Stored data:
-- Opening Marker --
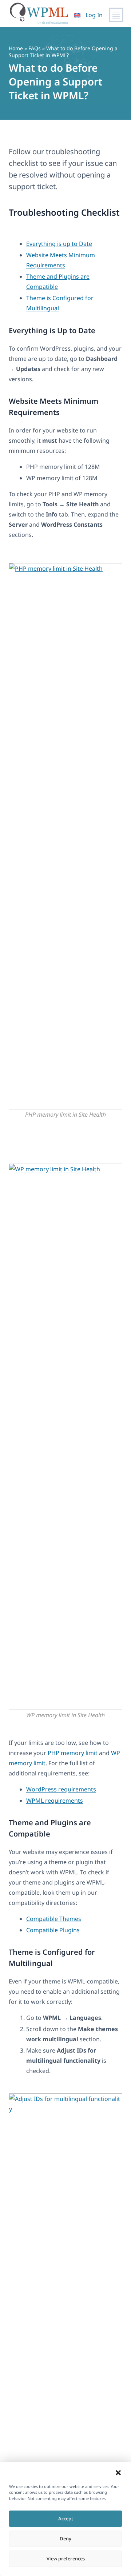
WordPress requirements (61, 1789)
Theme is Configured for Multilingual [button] (52, 1957)
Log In (94, 15)
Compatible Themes (53, 1919)
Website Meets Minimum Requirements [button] (53, 406)
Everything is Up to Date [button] (52, 330)
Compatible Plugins (53, 1930)
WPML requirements (54, 1801)
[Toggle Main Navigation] (116, 15)
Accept (65, 2518)
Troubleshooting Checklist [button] (64, 212)
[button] (118, 2472)
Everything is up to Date (59, 244)
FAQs (34, 48)
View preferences (66, 2558)
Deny (65, 2538)
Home (16, 48)
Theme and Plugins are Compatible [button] (50, 1828)
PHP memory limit (73, 1753)
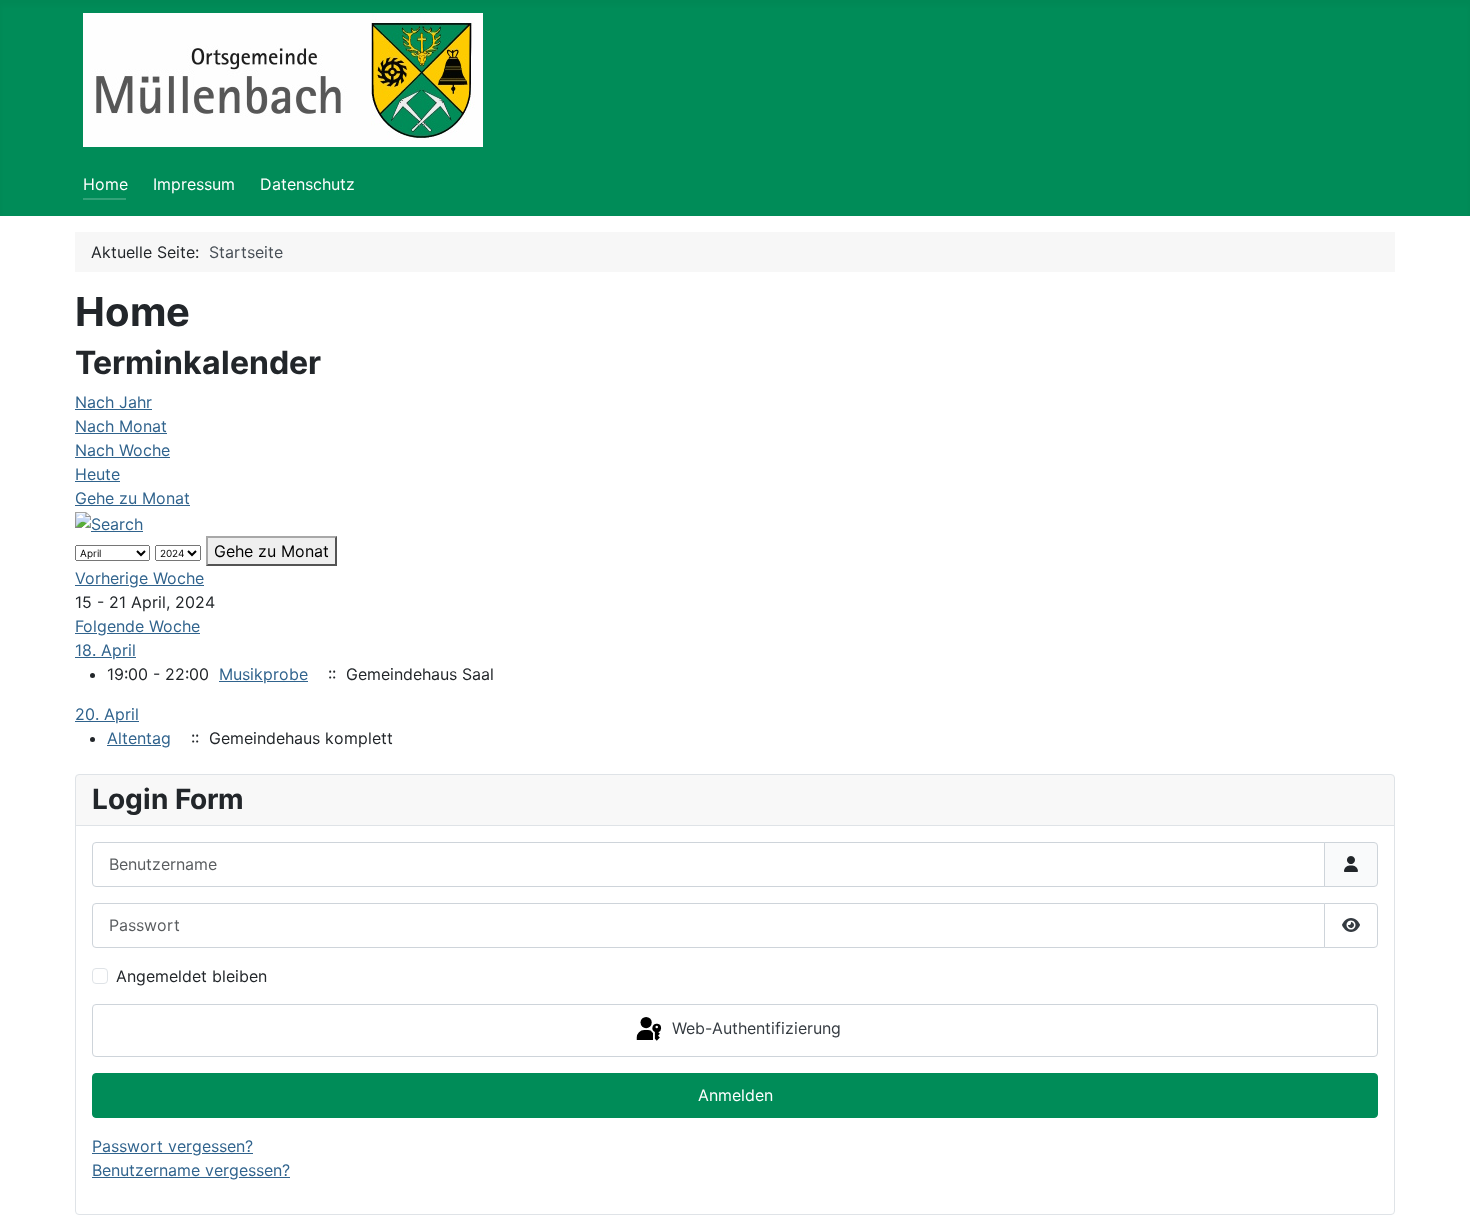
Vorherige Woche (139, 578)
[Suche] (109, 522)
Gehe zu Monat (132, 498)
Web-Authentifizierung (754, 1029)
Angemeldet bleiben (191, 976)
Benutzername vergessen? (191, 1170)
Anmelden (735, 1095)
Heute (97, 474)
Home (105, 184)
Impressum (194, 184)
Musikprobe (263, 674)
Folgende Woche (137, 626)
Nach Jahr (113, 402)
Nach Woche (122, 450)
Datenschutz (307, 184)
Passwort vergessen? (172, 1146)
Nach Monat (121, 426)
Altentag (139, 738)
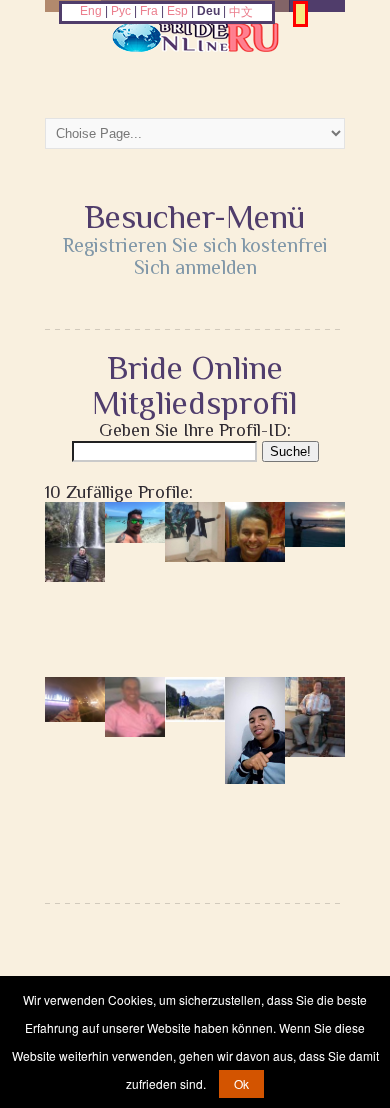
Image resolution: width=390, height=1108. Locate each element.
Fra (149, 11)
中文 (241, 12)
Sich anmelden (195, 267)
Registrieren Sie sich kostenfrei (195, 245)
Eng (91, 11)
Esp (177, 11)
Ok (241, 1083)
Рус (121, 11)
-- Closing Marker --
AIM OF THE TASK> Copy nothing but the lines from the line holding "Deny (65, 2538)" through the last line of the entries, exactly, while leaving out the pictures.

RESPONSE>
Deny (65, 2538)
Home (16, 48)
Theme and Plugins are Compatible [button] (50, 1828)
PHP memory limit (73, 1753)
Vorherige Woche (139, 578)
[Suche] (109, 522)
Gehe zu Monat (132, 498)
Web-Authentifizierung (754, 1029)
Angemeldet bleiben (191, 976)
Benutzername vergessen? (191, 1170)
Anmelden (735, 1095)
Heute (97, 474)
Home (105, 184)
Impressum (194, 184)
Musikprobe (263, 674)
Folgende Woche (137, 626)
Nach Jahr (113, 402)
Nach Woche (122, 450)
Datenschutz (307, 184)
Passwort vergessen? (172, 1146)
Nach Monat (121, 426)
Altentag (139, 738)
Image resolution: width=390, height=1108. Locate each element.
Fra (149, 11)
中文 (241, 12)
Sich anmelden (195, 267)
Registrieren Sie sich kostenfrei (195, 245)
Eng (91, 11)
Esp (177, 11)
Ok (241, 1083)
Рус (121, 11)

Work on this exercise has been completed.